Dr Andy Corbett

<Callout type="success" heading={"📑 Learning Objectives"}>
- Unpack more advanced properties of SVMs.
- Know to handle overlapping class boundaries.
- Apply the kernel trick to obtain a non-parametric SVM.
- Identify regularisation parameters in the model.

</Callout>

## Overlapping classes

In real-life, we are unlikely to be dealt such an easily-separable hand of data as in the previous video; data points will likely not have a clear margin between them.
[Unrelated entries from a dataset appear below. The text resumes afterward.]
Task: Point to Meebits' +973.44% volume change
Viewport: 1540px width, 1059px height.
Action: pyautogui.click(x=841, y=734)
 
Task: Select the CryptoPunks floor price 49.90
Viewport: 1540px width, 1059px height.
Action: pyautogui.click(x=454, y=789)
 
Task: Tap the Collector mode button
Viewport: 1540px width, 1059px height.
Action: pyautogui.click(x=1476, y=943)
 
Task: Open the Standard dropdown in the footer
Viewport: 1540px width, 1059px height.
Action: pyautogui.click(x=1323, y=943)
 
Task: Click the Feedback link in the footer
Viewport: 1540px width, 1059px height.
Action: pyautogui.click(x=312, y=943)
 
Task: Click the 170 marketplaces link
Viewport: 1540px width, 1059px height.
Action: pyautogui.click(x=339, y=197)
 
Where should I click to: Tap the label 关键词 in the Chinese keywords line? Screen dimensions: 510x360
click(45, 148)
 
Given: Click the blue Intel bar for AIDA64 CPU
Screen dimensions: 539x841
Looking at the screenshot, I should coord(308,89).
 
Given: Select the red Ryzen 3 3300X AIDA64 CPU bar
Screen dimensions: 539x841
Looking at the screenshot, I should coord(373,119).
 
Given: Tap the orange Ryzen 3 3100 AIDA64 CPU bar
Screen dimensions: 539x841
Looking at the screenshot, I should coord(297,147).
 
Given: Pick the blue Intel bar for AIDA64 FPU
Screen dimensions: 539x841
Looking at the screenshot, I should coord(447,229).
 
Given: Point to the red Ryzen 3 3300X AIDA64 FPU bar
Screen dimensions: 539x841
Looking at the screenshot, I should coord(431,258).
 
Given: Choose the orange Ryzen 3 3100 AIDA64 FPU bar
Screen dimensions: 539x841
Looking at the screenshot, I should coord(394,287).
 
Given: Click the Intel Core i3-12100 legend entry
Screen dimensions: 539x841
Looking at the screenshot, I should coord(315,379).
However, if we are willing to accept a degree of miss-classification we can consider relaxing the constraint at the boundary $y = \pm 1$ to require only

$$
y_nf(\mathbf{x}_n) \geq 1 - \varepsilon_{n}
$$

for small parameters $0< \varepsilon_n \leq 1$. Since we would rather the $\varepsilon_n$ to be small, the problem now involves minimising a new objective

$$
C\sum_{n=1}^{N}\varepsilon_{n} + \frac{1}{2}\|\mathbf{w}\|^2.
$$

The constant hyper-parameter $C>0$ is left for the user to adjust: small values of $C$ gives freedom to the $\varepsilon_n$ so that many points may cross the data boundary. But large values $C\rightarrow \infty$ will force the data points to adhere to a hard boundary $\varepsilon_n\rightarrow 0$.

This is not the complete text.